## Lesetext
- - -
Mit dieser kleinen privaten Anekdote wies der polnische Historiker Jacek Purchla darauf hin, dass es in Mitteleuropa einerseits kulturelle, andererseits politische Grenzziehungen gibt, und dass die politischen Grenzen häufiger geändert worden sind als die tiefer liegenden kulturellen.

Mythos und Gebiet
Jacek Purchla, Direktor des “International Cultural Center” (MCK) in Krakau, ist der Initiator der Ausstellung “Mythos Galizien”, die zurzeit im Wien Museum zu sehen ist. Vorher wurde sie mit großem Erfolg in Krakau gezeigt, wo man über die Geschichte und die Bedeutung des Landstrichs offenbar mehr weiß als in Wien.
- - -
## Gegebene Angaben
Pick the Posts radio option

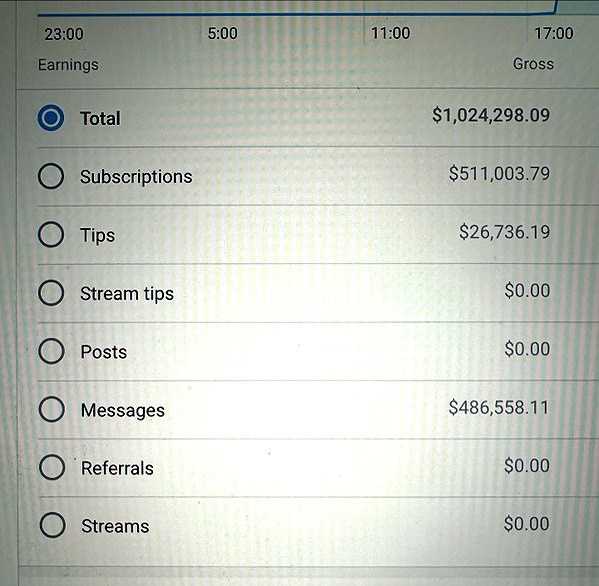51,351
- - -
## Die Aufgabe
Führe bitte den Lesetext über die Ausstellung „Mythos Galizien“ nach seinem letzten Satz weiter.

## Die Antwort
Wolfgang Kos, der Direktor des Wien Museums, erklärte, in Krakau habe die Ausstellung bereits vorhandenes Wissen mobilisiert, während in Wien die Aufgabe darin bestehe, wieder ein Bewusstsein für das Thema Galizien zu schaffen. (Die Frage, welche Relevanz das Galizien-Thema in der krisengeschüttelten Ukraine hat oder haben könnte, wird in der Ausstellung, die schon 2010 konzipiert worden ist, nicht gestellt.)

In dieser historisch-kulturwissenschaftlichen Schau geht es darum, die Eigenheiten des Kultur- und Geschichtsraums “Galizien” darzustellen. Nicht ohne Grund geschieht dies unter dem Etikett “Mythos”. Wie die Ausstellung anschaulich darstellt, ist die Geschichte Galiziens nur zu verstehen, wenn die Zuschreibungen und Projektionen mitbedacht werden, die aus unterschiedlichen Richtungen die Region mit Bedeutungen und Emotionen aufgeladen haben.

Warum “Galizien”?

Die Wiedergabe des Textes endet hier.